In February 2021, White's Ferry was purchased by Loudoun County businessman Chuck Kuhn with plans to revive its operation by either buying or negotiating a permanent easement on the Virginia landing site which is owned by hedge fund manager Peter Brown and his two sisters. In August 2021, Kuhn said Loudoun County may need to exercise eminent domain over the private Virginia dock site to restore service.
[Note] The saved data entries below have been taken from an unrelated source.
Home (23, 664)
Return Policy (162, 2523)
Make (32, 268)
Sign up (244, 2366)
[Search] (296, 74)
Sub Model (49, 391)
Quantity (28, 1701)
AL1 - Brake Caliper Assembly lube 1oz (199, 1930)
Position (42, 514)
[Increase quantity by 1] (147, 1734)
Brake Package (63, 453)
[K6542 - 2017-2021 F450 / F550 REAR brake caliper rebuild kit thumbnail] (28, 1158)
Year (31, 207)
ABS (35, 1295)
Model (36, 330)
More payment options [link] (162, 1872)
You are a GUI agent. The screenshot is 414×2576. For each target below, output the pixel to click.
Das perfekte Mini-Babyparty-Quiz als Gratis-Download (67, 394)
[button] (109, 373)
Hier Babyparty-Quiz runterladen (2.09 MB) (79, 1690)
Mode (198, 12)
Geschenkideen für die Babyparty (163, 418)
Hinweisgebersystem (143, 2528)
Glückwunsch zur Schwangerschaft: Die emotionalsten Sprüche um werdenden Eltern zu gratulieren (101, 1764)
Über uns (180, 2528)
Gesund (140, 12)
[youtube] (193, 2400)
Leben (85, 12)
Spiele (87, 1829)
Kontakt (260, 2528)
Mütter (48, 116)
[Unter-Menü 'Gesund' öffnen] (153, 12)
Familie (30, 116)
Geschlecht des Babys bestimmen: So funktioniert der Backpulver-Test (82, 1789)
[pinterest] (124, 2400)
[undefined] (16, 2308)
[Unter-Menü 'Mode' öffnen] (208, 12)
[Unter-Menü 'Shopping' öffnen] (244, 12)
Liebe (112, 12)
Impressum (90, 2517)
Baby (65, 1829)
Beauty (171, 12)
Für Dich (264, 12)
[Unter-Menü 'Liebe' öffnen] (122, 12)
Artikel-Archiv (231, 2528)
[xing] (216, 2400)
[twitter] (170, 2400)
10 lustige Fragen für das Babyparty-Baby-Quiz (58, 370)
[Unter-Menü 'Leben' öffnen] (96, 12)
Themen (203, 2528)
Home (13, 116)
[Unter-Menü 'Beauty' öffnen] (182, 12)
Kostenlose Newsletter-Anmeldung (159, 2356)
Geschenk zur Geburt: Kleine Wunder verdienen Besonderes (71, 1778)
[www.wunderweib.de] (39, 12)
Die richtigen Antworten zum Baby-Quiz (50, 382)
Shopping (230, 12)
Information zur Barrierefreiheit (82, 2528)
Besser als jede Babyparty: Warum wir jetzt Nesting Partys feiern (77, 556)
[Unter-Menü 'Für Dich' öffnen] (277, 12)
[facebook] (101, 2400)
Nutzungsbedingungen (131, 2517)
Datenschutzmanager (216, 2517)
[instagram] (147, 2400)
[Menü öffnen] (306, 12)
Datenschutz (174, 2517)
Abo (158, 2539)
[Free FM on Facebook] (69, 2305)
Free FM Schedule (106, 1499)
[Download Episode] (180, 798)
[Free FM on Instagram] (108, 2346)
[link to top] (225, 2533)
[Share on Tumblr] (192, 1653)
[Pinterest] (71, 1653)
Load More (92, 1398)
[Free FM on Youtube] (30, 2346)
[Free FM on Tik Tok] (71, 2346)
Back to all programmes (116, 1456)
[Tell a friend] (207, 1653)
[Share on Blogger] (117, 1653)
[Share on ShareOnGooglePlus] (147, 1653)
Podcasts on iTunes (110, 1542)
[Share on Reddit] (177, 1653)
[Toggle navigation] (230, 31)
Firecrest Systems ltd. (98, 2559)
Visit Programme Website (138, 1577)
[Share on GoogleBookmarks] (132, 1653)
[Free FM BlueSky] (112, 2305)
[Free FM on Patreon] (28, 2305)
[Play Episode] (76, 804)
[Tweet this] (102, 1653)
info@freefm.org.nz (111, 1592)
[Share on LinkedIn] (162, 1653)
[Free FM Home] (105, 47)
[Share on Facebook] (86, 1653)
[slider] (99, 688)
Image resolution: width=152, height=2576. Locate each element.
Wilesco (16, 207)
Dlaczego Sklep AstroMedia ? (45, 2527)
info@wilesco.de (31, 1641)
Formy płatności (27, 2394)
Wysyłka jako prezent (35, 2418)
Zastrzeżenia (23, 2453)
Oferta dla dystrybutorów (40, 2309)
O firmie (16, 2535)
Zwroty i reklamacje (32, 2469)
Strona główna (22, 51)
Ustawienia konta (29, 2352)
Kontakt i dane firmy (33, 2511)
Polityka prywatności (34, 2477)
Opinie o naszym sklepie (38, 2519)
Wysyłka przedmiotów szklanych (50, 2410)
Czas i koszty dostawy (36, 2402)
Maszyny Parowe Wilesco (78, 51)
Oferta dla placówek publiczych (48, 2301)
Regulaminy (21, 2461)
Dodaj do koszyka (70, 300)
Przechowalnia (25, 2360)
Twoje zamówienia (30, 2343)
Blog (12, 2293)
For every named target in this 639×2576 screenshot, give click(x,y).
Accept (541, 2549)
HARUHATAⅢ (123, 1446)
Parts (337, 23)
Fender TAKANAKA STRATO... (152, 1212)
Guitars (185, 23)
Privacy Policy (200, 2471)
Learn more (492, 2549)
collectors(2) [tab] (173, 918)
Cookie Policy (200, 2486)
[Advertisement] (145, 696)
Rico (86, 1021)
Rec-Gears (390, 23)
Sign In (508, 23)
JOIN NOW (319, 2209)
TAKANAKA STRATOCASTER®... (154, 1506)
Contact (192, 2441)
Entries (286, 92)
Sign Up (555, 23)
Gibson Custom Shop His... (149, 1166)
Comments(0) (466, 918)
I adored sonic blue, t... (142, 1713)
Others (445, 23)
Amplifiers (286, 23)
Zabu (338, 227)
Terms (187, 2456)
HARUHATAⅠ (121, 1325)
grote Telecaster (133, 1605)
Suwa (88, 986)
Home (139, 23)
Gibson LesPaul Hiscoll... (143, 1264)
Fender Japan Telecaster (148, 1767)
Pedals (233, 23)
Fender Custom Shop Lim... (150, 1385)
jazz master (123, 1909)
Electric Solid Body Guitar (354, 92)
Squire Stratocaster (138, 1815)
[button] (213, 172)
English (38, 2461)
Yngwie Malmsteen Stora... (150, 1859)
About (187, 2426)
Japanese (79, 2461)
During an October 16, 2023, meeting of Montgomery County Council Transportation and Environment Committee, Maryland Del. David Fraser-Hidalgo called for parties to get past their issues and find a resolution. Kuhn offered to "do anything we can do to help get this ferry going," including donating the ferry and the Maryland shoreline in its entirety to Montgomery County, if Rockland agreed to donate the Virginia shoreline. Kuhn again offered in April 2024 to donate the ferry to Montgomery County, contingent on the county working with Loudoun County to get access to the Virginia side and reopen the ferry. In April 2025, Montgomery County offered a $3 million subsidy to acquire property rights and purchase equipment for the ferry. In July 2026, Montgomery County officials reached a deal with Kuhn to buy the ferry operations and the dock area on the Maryland side of the river.

==In popular culture==
Maryland rock band Clutch has a song titled "White's Ferry", written about the sights frontman Neil Fallon saw on a drive around some country roads in Maryland and Virginia that took him over the Potomac on the ferry.